▸ **EXTRAIT DU TEXTE**
..............................
France: Lecornu annonce renoncer au 49.3, poursuit ses consultations information fournie par Reuters 03/10/2025 à 12:53
Le gouvernement français n'aura pas recours à l'article 49.3 de la Constitution, a déclaré vendredi le Premier ministre Sébastien Lecornu, qui poursuit ses consultations politiques et promet une "nouvelle méthode de partage du pouvoir" avec l'Assemblée nationale.
"J'ai décidé de renoncer à l'article 49 alinéa 3 de la Constitution, puisque cet article au fond permet au gouvernement d'interrompre les débats, d'engager la responsabilité du gouvernement et au gouvernement d'écrire la copie", a-t-il déclaré à Matignon.
"C'est un outil utile, mais (...) dans un Parlement qui fonctionne, dans un Parlement en plus, qui a été renouvelé il y a plus d'un an, qui ressemble aux Français avec ses divisions, on ne peut pas passer en force et on ne peut pas contraindre son opposition", a-t-il expliqué.
Le Premier ministre, qui s'est engagé à présenter un projet de budget "robuste" pour 2026 alors que son prédécesseur François Bayrou a été renversé à l'Assemblée nationale après l'échec d'un vote de confiance, a affiché son volontarisme.
..............................
▸ **DONNÉES FOURNIES**

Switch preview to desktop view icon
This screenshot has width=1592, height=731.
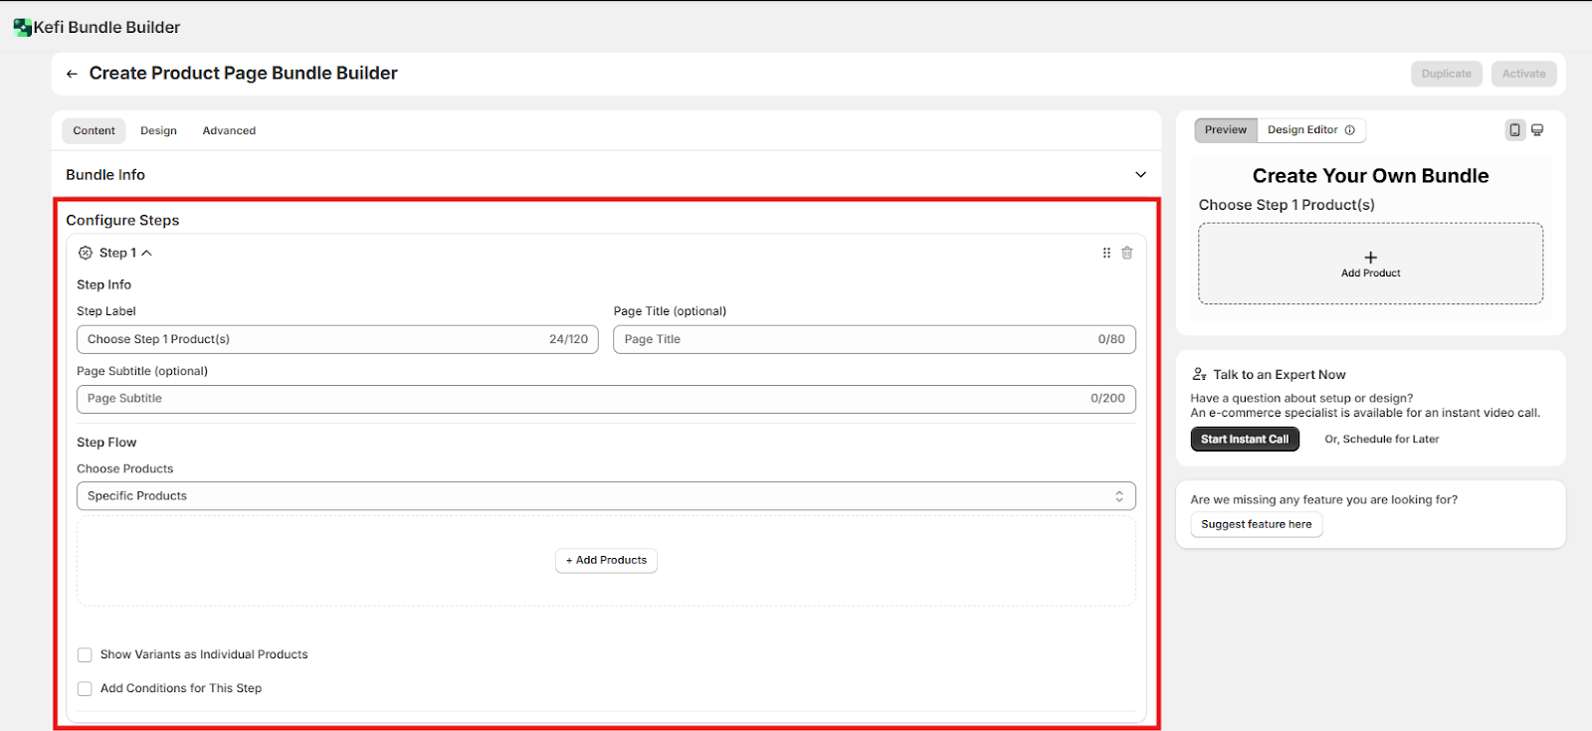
..............................
▸ **OBJECTIF DU TRAVAIL**
Imprimez en entier, à l'identique, l'article sur le renoncement au 49.3. Ces données proviennent d'une autre source.

▸ **PROBLÈME RÉSOLU**
France: Lecornu annonce renoncer au 49.3, poursuit ses consultations information fournie par Reuters 03/10/2025 à 12:53
Le gouvernement français n'aura pas recours à l'article 49.3 de la Constitution, a déclaré vendredi le Premier ministre Sébastien Lecornu, qui poursuit ses consultations politiques et promet une "nouvelle méthode de partage du pouvoir" avec l'Assemblée nationale.
"J'ai décidé de renoncer à l'article 49 alinéa 3 de la Constitution, puisque cet article au fond permet au gouvernement d'interrompre les débats, d'engager la responsabilité du gouvernement et au gouvernement d'écrire la copie", a-t-il déclaré à Matignon.
"C'est un outil utile, mais (...) dans un Parlement qui fonctionne, dans un Parlement en plus, qui a été renouvelé il y a plus d'un an, qui ressemble aux Français avec ses divisions, on ne peut pas passer en force et on ne peut pas contraindre son opposition", a-t-il expliqué.
Le Premier ministre, qui s'est engagé à présenter un projet de budget "robuste" pour 2026 alors que son prédécesseur François Bayrou a été renversé à l'Assemblée nationale après l'échec d'un vote de confiance, a affiché son volontarisme.